-- Data extract --
%%

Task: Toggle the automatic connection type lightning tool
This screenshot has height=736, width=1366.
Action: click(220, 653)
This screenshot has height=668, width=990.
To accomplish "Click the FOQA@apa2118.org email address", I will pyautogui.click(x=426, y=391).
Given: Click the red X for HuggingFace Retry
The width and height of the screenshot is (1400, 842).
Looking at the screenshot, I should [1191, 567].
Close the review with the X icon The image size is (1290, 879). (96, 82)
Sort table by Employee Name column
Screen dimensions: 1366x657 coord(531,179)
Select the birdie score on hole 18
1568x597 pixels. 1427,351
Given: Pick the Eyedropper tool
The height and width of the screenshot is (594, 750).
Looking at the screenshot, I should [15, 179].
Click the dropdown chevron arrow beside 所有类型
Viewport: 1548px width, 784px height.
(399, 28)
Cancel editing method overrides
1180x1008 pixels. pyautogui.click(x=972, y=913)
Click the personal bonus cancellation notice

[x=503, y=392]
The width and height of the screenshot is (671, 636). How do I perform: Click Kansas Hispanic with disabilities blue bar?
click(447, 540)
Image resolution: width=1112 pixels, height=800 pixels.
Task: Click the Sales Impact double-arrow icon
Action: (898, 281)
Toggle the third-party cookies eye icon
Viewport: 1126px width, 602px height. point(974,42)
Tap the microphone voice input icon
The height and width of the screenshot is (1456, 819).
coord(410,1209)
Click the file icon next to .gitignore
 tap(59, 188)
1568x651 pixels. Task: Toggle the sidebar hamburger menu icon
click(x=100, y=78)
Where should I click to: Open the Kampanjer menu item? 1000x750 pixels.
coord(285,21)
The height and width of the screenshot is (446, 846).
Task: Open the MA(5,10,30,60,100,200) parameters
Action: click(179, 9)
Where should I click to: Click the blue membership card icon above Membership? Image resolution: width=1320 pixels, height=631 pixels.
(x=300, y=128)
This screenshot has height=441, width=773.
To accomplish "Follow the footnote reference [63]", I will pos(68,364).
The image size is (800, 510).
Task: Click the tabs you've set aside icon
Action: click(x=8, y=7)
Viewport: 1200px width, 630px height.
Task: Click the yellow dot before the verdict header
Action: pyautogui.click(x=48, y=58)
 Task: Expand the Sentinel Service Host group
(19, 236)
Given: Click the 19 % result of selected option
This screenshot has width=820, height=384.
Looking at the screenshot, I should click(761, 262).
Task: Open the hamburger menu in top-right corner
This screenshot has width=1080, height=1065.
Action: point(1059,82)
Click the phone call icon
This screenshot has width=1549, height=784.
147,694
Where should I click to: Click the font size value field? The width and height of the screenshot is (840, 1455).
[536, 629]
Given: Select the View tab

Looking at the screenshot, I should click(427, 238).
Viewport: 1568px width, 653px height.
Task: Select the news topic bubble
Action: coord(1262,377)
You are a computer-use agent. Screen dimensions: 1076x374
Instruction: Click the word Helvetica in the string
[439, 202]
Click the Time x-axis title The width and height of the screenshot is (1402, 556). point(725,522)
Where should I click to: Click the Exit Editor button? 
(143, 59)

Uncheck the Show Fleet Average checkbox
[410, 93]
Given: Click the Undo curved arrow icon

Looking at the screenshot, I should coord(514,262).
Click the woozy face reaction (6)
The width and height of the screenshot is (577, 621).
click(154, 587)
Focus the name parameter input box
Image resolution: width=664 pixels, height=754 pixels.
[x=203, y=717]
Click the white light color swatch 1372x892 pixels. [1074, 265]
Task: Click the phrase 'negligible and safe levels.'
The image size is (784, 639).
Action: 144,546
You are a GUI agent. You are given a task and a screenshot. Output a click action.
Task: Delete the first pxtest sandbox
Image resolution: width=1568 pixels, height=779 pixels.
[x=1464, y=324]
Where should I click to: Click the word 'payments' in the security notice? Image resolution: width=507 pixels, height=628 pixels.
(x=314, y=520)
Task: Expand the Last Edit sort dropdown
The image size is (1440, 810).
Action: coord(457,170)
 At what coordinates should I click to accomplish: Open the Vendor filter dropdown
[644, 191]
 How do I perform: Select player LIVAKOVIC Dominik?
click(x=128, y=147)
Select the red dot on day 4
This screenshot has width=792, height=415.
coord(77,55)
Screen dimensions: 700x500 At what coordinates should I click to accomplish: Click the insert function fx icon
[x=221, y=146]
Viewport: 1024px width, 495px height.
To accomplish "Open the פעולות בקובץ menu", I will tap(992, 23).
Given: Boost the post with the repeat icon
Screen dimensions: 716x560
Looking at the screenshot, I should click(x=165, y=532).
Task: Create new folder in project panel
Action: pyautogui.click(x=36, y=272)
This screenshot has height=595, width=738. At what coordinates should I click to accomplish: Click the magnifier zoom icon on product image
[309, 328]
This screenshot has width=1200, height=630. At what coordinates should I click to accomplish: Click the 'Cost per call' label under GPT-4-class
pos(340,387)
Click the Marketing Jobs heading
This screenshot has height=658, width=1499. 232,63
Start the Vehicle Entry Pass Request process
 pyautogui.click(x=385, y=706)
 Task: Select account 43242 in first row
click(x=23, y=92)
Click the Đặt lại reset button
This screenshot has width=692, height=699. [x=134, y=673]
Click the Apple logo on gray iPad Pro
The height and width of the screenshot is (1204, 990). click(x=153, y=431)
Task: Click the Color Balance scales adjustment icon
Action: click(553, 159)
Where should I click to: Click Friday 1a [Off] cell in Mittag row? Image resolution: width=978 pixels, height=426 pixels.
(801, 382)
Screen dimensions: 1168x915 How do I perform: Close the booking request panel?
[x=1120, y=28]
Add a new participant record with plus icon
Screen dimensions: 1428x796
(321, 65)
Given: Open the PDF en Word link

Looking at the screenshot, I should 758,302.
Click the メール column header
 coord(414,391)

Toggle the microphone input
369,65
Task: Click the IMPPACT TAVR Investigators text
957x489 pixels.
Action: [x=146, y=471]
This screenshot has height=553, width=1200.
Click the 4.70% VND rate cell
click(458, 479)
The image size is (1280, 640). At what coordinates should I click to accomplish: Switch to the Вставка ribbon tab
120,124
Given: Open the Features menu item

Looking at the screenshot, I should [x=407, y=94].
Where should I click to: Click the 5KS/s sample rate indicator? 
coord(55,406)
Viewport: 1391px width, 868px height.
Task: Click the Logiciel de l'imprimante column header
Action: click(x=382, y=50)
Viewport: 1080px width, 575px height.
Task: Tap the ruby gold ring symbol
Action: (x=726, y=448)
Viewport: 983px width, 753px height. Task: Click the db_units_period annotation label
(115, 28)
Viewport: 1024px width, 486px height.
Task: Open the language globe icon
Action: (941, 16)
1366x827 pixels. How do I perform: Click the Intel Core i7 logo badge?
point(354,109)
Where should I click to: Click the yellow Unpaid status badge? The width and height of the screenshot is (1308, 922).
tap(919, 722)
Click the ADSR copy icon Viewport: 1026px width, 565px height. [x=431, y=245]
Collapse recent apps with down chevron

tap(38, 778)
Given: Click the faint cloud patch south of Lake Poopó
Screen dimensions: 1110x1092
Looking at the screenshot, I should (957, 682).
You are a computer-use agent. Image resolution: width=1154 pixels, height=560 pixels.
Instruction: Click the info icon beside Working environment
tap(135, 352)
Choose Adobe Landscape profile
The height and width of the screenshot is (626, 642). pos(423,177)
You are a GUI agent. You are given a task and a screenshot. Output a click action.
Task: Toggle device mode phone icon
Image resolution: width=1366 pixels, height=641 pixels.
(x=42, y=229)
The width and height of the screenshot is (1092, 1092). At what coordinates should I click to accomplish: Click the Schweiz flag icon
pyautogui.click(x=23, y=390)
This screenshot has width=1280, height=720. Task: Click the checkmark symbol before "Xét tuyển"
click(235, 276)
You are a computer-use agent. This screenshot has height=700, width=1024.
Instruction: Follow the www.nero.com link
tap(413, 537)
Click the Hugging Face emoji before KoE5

%%

-- Task goal --
Count how many lines of the entries include the string "agent". The number is the entire answer.

-- Problem solution --
5